The part I was really happy to hear about was that he was satisfied enough with the results so far, that instead of moving to a fuel cell as he originally had planned, he has ordered another OEM gas tank from Nissan to weld on the dry break fill neck stuff and move the existing rig all over to it and put it in the car.
As for complaining about Nissan not fixing this.... This is car has the worst fuel starvation I have seen. Its it not acceptable at all. I have been around tons of sports cars working in this industry for a long time... its always been common sense to be careful at low tank levels but the 370z is horrendous... I am not exageratting when I say I can EASILY get my 370z, with only 1 LED of the gas gauge not lit, to completely starve coming out of a right hander. It wasnt so bad when my car was more stock, it used to have to be half tank or below... but at mid 500s to the wheels on 305 R compound tires, using E85 (increases fuel needs roughly 30%)... this is rediculous.
MOST cars will need a surge can setup at SOME point. I have never seen a car that needs one STOCK.
Where nissan went wrong, is not entirely clear to me. This cars fuel system is nearly identical to the 350z in its theory... just some things have been shaped and squished around a little... but the entire theory on how it operates is the same and the 350z did not have the problem NEARLY as bad.
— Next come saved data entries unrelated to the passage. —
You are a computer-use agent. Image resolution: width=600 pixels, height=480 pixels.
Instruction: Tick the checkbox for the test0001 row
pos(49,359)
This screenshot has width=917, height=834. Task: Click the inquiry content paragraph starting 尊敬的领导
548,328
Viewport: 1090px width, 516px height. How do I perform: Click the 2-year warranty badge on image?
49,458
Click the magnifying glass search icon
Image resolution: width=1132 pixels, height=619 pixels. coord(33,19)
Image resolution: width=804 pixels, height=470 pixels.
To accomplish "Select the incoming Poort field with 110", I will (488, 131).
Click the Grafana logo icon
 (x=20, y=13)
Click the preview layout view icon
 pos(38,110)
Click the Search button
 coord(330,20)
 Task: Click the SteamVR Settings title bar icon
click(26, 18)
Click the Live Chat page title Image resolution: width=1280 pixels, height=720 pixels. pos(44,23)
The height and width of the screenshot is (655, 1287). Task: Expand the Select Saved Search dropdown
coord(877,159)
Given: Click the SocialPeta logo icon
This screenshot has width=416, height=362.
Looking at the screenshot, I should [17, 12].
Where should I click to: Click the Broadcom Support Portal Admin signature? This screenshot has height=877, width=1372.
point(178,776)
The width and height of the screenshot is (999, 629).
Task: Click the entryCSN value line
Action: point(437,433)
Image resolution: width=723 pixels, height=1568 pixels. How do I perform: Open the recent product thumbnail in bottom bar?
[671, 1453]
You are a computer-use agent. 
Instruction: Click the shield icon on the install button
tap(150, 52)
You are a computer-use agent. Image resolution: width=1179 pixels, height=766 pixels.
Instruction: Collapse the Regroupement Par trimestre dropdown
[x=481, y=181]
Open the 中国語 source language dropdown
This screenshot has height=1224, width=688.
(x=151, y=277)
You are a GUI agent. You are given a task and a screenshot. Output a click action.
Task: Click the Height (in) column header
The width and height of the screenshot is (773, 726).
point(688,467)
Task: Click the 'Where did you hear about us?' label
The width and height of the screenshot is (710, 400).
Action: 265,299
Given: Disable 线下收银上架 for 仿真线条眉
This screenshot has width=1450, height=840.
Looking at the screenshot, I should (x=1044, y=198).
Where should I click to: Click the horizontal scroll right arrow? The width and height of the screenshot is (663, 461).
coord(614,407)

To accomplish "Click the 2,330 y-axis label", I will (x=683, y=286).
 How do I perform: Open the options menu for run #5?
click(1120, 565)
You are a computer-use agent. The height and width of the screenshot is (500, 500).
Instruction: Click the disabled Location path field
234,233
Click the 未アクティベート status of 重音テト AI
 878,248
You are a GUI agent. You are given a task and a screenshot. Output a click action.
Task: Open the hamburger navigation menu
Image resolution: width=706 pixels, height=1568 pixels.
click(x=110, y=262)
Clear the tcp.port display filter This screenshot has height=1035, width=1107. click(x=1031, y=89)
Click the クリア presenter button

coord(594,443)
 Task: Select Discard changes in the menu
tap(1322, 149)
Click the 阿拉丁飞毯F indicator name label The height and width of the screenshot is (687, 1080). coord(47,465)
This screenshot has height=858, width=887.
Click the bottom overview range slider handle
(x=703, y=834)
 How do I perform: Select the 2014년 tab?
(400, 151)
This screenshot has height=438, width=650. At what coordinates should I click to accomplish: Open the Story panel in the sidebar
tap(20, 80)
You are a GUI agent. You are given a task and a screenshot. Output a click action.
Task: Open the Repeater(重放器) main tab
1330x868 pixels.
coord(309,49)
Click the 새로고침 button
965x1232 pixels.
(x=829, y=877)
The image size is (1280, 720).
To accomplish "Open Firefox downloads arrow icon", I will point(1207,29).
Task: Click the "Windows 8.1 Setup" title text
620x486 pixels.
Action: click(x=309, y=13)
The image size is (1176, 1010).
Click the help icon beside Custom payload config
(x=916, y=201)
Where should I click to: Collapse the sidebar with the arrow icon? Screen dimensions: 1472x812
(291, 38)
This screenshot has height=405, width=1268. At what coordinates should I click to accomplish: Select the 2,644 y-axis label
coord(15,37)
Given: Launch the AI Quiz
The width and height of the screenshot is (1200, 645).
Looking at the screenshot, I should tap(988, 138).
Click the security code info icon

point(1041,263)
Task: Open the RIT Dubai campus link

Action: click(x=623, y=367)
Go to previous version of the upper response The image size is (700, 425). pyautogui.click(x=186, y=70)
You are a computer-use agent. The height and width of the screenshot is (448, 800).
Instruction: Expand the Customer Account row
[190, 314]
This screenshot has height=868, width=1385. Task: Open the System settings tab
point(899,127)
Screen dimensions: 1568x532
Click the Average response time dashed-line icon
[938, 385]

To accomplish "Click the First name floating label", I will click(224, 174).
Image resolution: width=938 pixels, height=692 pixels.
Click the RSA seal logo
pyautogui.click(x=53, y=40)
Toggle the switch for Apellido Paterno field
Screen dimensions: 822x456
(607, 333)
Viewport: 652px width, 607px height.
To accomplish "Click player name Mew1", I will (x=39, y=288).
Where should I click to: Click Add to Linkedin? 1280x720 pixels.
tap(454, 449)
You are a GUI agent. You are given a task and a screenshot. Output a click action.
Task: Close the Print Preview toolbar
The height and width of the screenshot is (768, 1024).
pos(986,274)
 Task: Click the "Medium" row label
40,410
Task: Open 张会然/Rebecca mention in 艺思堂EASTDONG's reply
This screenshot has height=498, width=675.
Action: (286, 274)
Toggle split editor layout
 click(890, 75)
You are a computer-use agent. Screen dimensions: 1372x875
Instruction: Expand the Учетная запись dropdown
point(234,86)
My 350z was setup more than my 370z and could turn harder, and made more power, and only once in 7+ years of having that car fully mod'd and twin turbo, did I ever get right hand fuel starvation.
There are easy changes that could be made to the gas tank itself, that would cost nissan very little, that would resolve this issue. But making changes to the gas tank in the aftermarket in just not the same... it needs to be done before the gas tank is welded together at the factory and filled with gasoline. Once that is all done, forget adding anything significant to the inside structure of the tank... and getting the tank inside and out of these cars is no fun task either.
Last edited by phunk; 04-05-2012 at 01:40 PM.